_SHORT TASK_. Repeat the rows below word for word, without the pictures.

Rows from a data source:
--------------------------------

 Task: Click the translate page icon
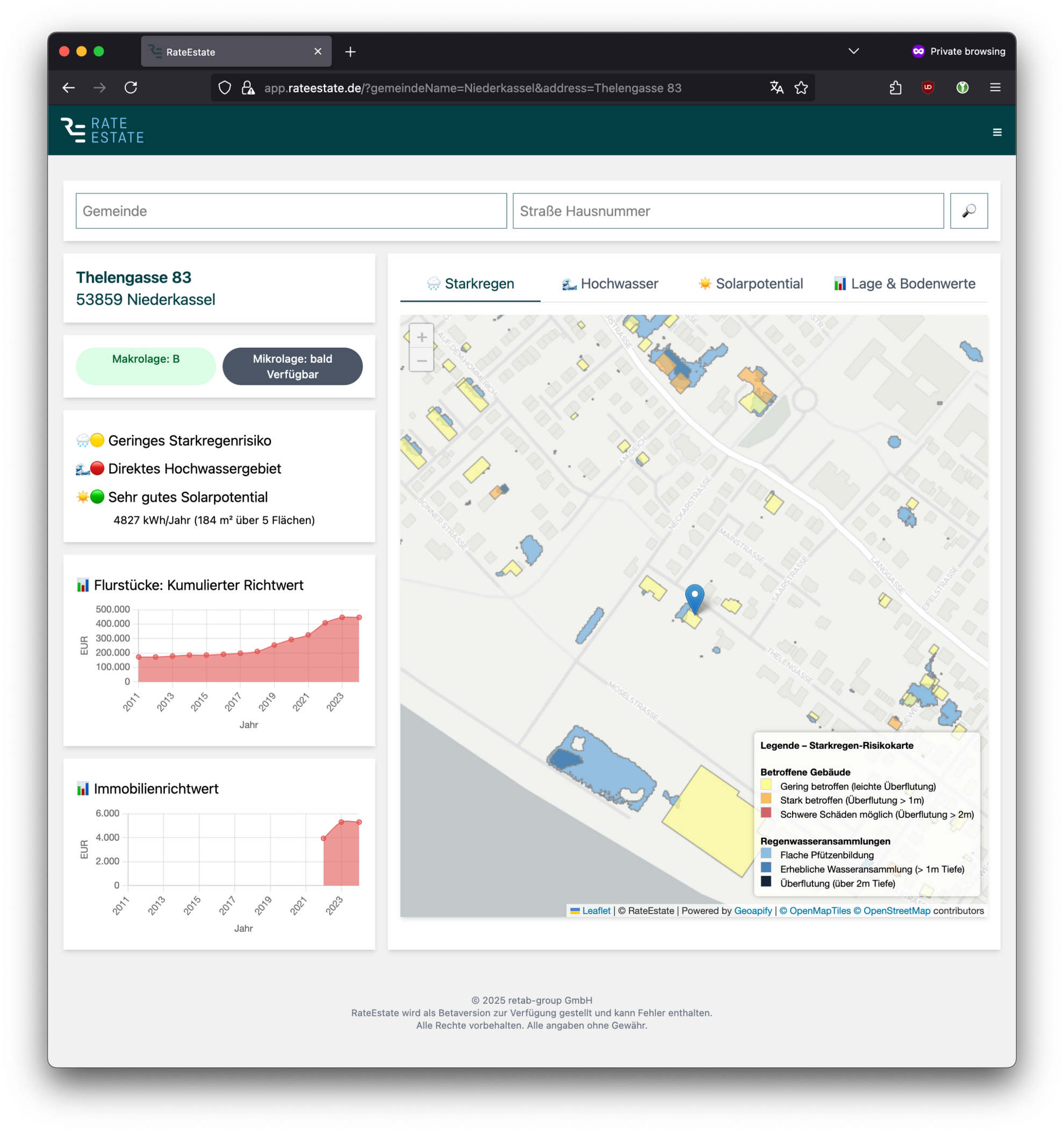click(776, 88)
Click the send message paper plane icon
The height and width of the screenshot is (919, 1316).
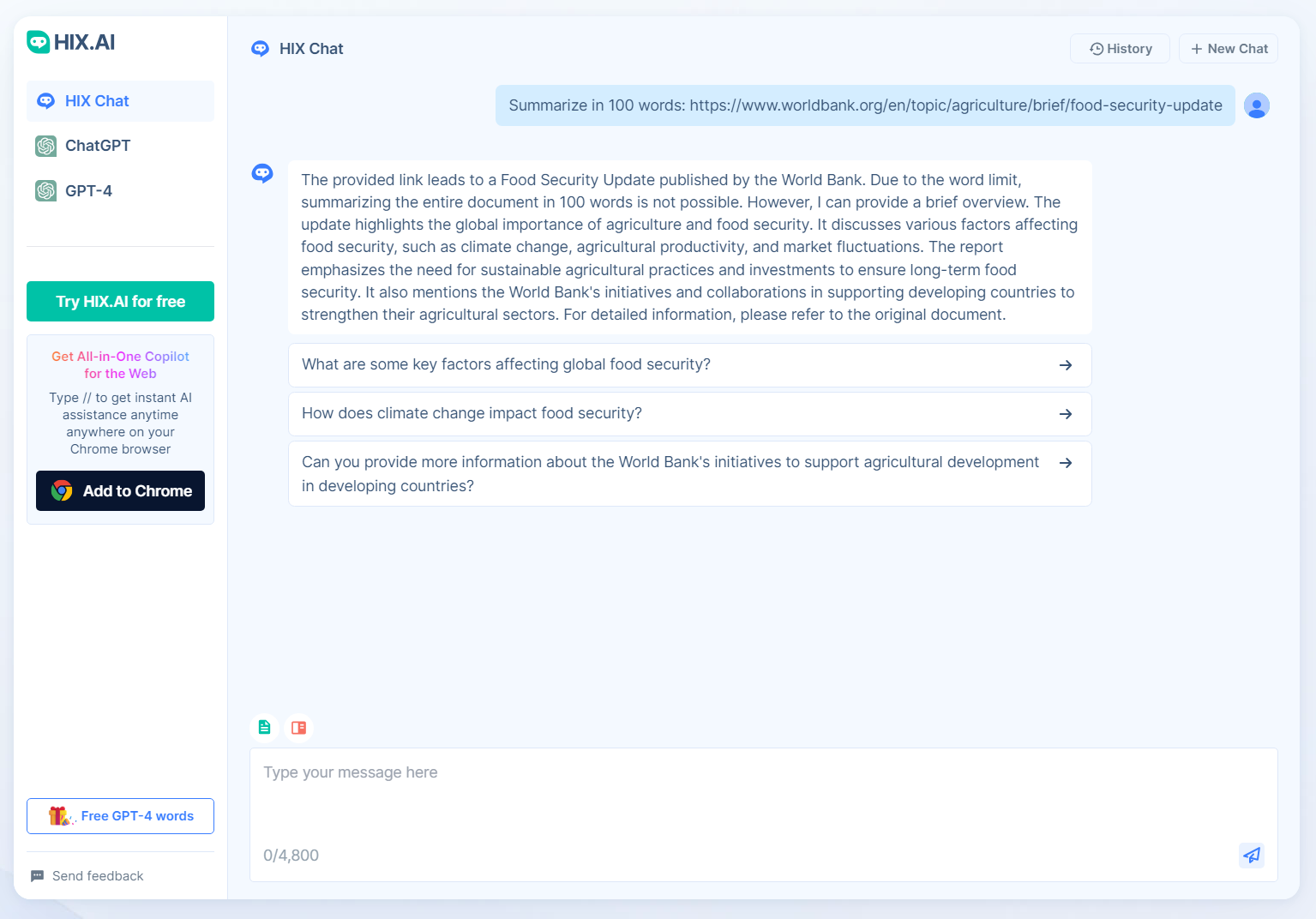(x=1252, y=855)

--------------------------------

_SOLUTION BELOW_.
 Task: Click the translate page icon
click(776, 88)
Click the send message paper plane icon
The height and width of the screenshot is (919, 1316).
(x=1252, y=855)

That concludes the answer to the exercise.